What the exercise asks
Reproduce the full listing below unchanged, apart from the pictures.

= = = = =

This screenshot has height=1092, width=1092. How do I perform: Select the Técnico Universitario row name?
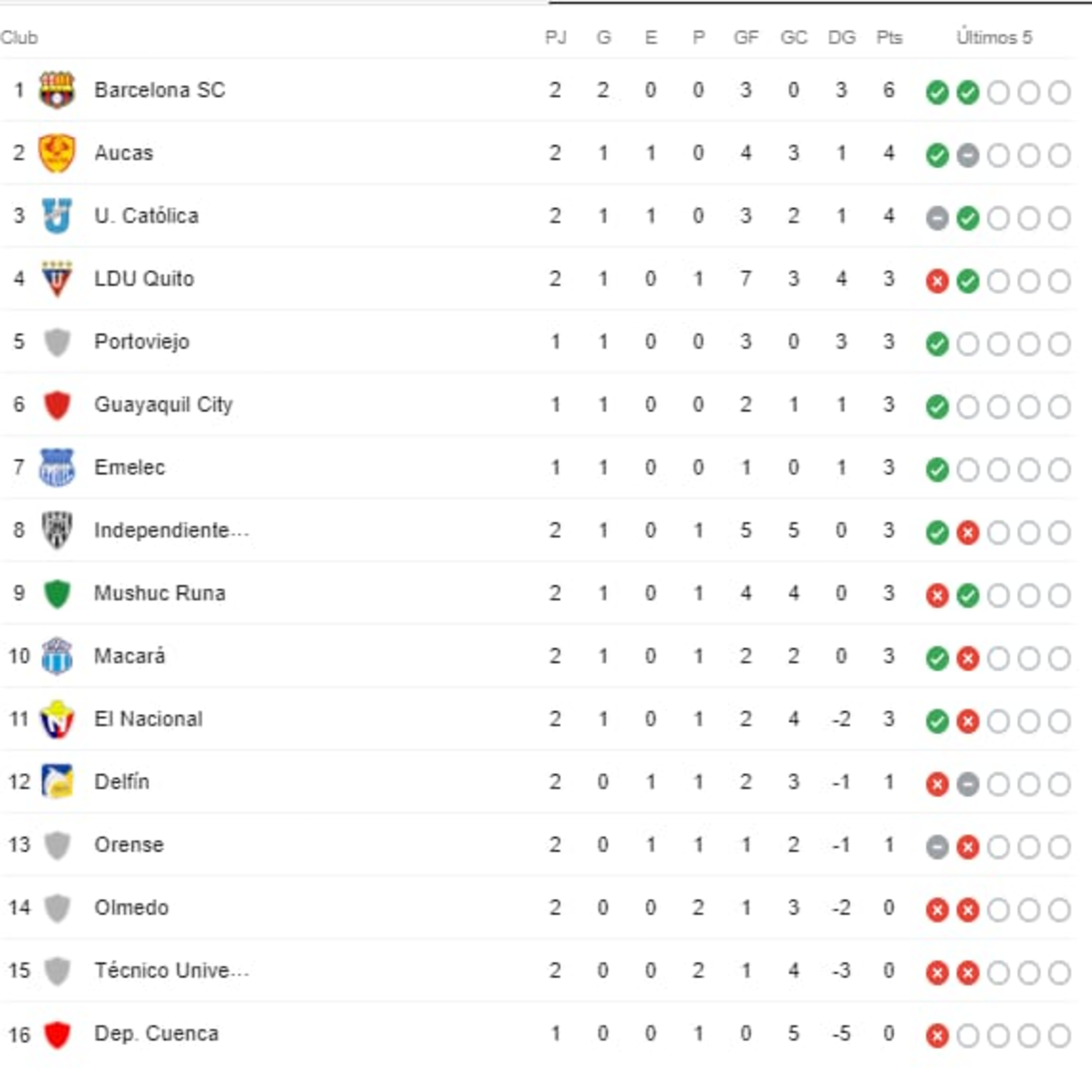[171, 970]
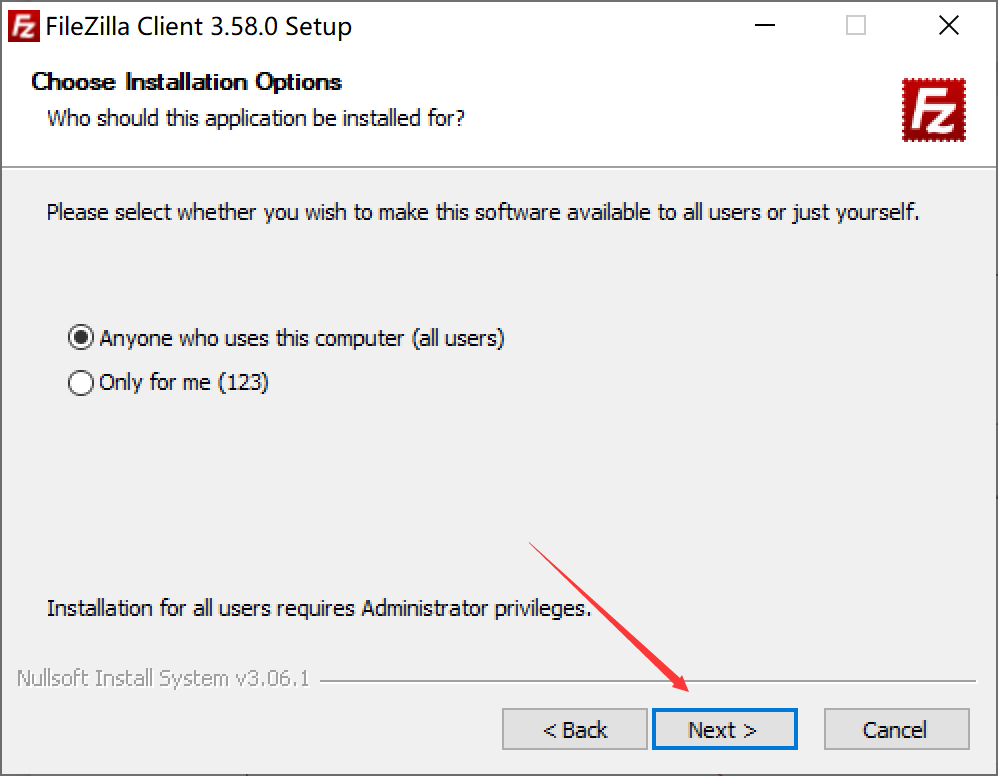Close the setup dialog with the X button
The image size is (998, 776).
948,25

= = = = =

Expected output
This screenshot has height=1092, width=1092. How do I perform: Select the Técnico Universitario row name?
[171, 970]
Close the setup dialog with the X button
The image size is (998, 776).
948,25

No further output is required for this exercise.